My neighbor came to me wondering whether to go to the hospital or urgent care to treat the now profusely bleeding thumb. He really didn’t want to go to the emergency room and the size and depth of the avulsion injury appeared to be just shy of the requirements for emergency medical care.
Yunnan baiyao is “The white medicine from Yunnan province.” This is a well-known anti-bleeding (“hemostatic”) treatment in Traditional Chinese Medicine CM that blends ingredients including various yam roots, ox gall bladder, pseudoginseng, sweet geranium, and more. The precise recipe is a guarded secret in China but has been published online recently.
Yunnan Baiyao pills are rumored to have first come to the attention of the United States during the Vietnam War.

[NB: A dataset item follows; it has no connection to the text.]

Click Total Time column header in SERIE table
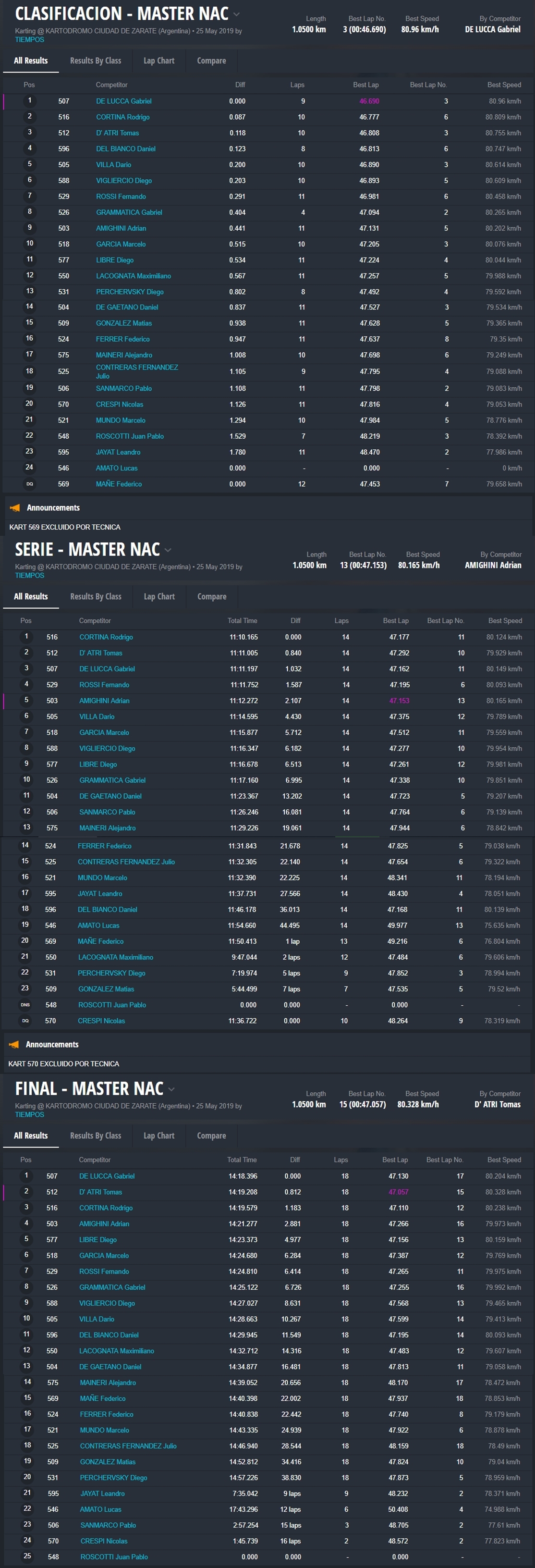Image resolution: width=535 pixels, height=1568 pixels. (x=242, y=621)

American soldiers are said to have discovered Vietcong soldiers carrying small brown spherical pills of Chinese origin that when eaten allowed them to survive otherwise mortal gunshot wounds.
One of these “insurance pills” is still included with each package of the powdered and capsule versions of the medicine with instructions to take it in case of “severe traumatic injury.”

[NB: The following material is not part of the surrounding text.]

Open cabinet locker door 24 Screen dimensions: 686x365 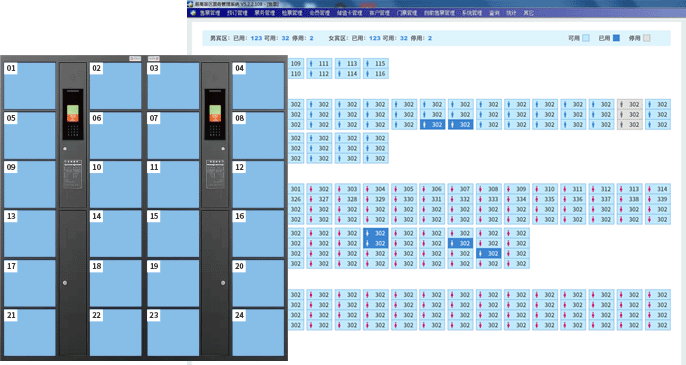258,333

In the case of my neighbor’s thumb avulsion, the powdered formula was applied to sterile gauze which was then placed over the wound. I was not aware of this but evidently the application of this herb is quite painful, it really stings. Examining the wound the next day, I see a significant blood clot has formed and bleeding has stopped. Within two weeks, the wound is nearly 100% healed and pain free.
In this case, Yunnan Baiyao replaced a likely cauterization or stitches, both of which will result in permanent scarring and potential loss of nerve innervation to the tip of the thumb.
This TCM formula has many uses beyond staunching bleeding and has been studied well for its use in veterinary oncology.
Let’s hope it will be another 14 years before I need to pull out my trusty vial of Yunnan Baiyao, but there are a number of internal uses and veterinary applications that might bring it out of the first aid kit sooner than later.